:: Record extracts ::
··········

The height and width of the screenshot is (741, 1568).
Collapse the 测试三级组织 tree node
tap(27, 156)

··········

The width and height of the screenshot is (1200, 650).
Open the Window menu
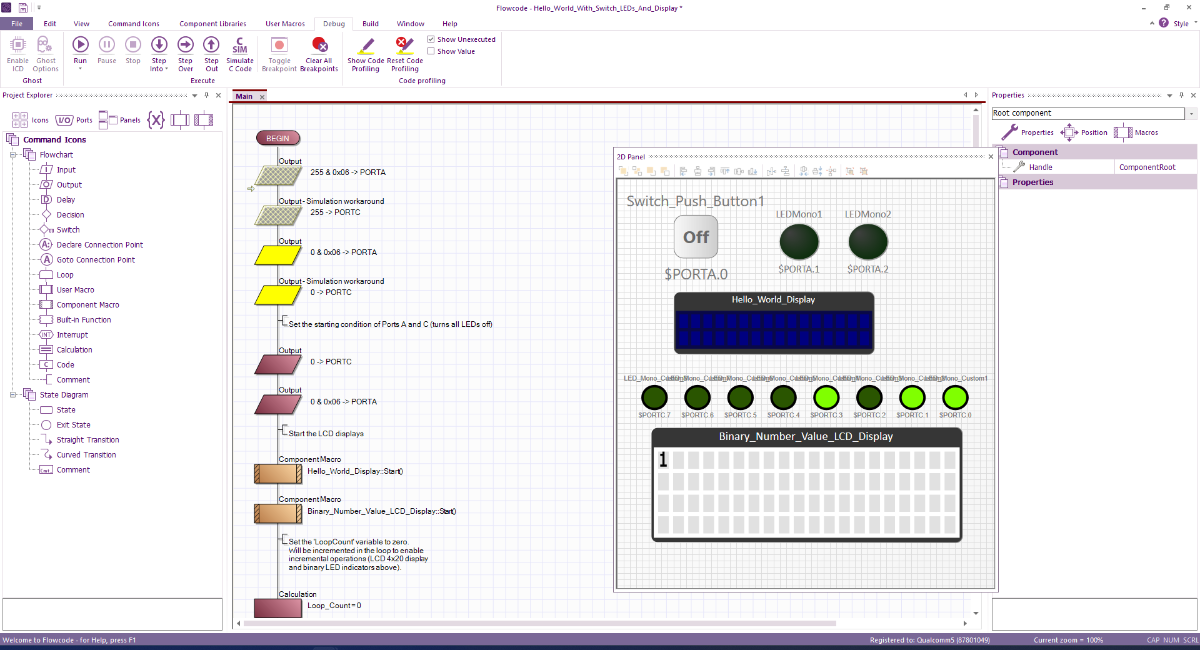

··········

:: What you have to do ::
Please output the lines of the listing above that fall in the stretch from the one with "The width and" through the one with "Open the Window menu", exactly and only those.

:: Written response ::
The width and height of the screenshot is (1200, 650).
Open the Window menu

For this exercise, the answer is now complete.